┌─ SOURCE DOCUMENT

Chicago has hosted the most United States presidential nominating conventions; 14 Republican National Conventions and 11 Democratic National Conventions, in addition to one notable Progressive Party assembly. The 1860 Republican National Convention (the second Republican National Convention) was held at the Wigwam.
Illustration of the Wigwam interior during the 1860 nominating convention. The structure could hold 10-12,000 people. Note the second-story gallery and curved ceiling structure to allow for better acoustics.
The 1864 Democratic National Convention was hosted in a different "Wigwam" built for the convention as a semicircular roofed amphitheater. These were the first Chicago visits for each party's national convention. The 1868 Republican National Convention returned to Chicago, but it was located at the Crosby Opera House.

The building was used for political and patriotic meetings during the Civil War. The Wigwam also served as a retail space until its demolition, sometime between 1867 and 1871.

Following the Great Chicago Fire of 1871, another "Wigwam" building at Washington (one city block south of Lake) and Market Streets served as the temporary home for the Chicago Board of Trade.

└─
┌─ EXTRACTED RECORDS

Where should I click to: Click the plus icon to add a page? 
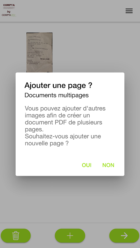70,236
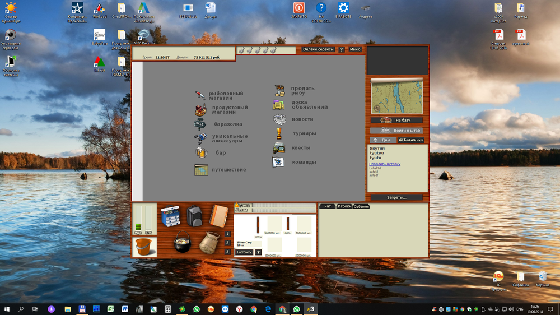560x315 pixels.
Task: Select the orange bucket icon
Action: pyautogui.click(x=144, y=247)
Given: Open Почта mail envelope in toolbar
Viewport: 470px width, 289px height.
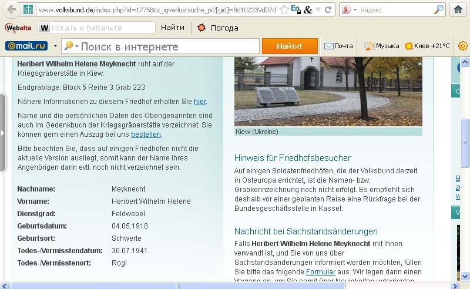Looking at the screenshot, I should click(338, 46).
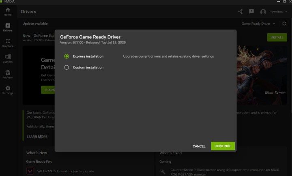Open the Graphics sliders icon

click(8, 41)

└─
┌─ EXTRACTED RECORDS

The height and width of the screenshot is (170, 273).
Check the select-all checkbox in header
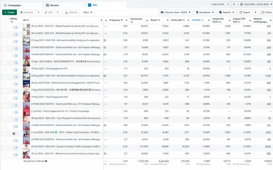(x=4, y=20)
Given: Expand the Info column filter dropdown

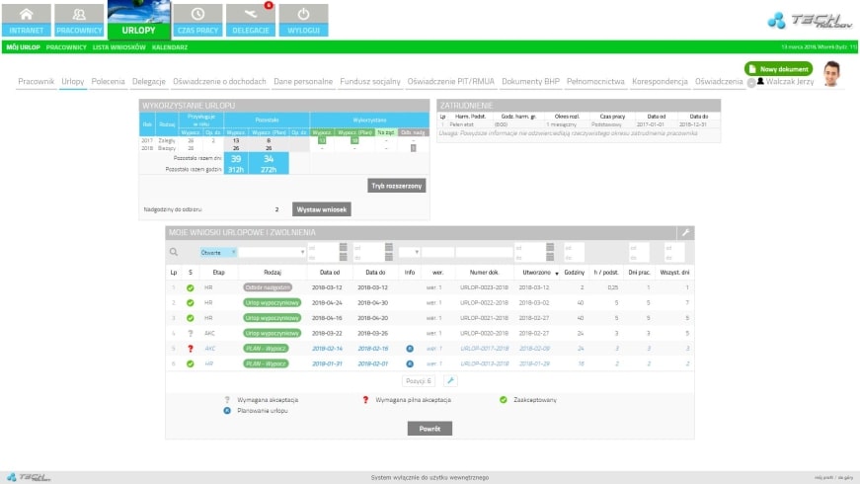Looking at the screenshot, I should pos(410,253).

└─

# TASK TO CARRY OUT
Continue the passage about Chicago's nominating conventions and the Wigwam, starting after its final sentence.

# WRITTEN REPLY
The 1892 Democratic National Convention convened in a temporary "Wigwam" in Lake Park for Grover Cleveland's third nomination.

Today, the corner of Lake Street and Wacker Drive bears the address "191 North Wacker." This address is in the West Loop neighborhood of the Loop community in Chicago. The 516-foot high, 37-story office tower was designed by Kohn Pedersen Fox and built in 2002.
In 2017, the city rededicated plaques gifted in the early 20th century by the Daughters of the American Revolution to commemorate Lincoln's nomination at the Wigwam and the Sauganash Hotel.

Compiled by Dr. Neil Gale, Ph.D.


[1] The antebellum period refers to the years after the War of 1812 (1812-15) and before the Civil War (1861-65). The development of separate northern and southern economies, the westward expansion of the nation, and a spirit of reform marked the era. These issues created an unstable and explosive political environment that eventually led to the Civil War.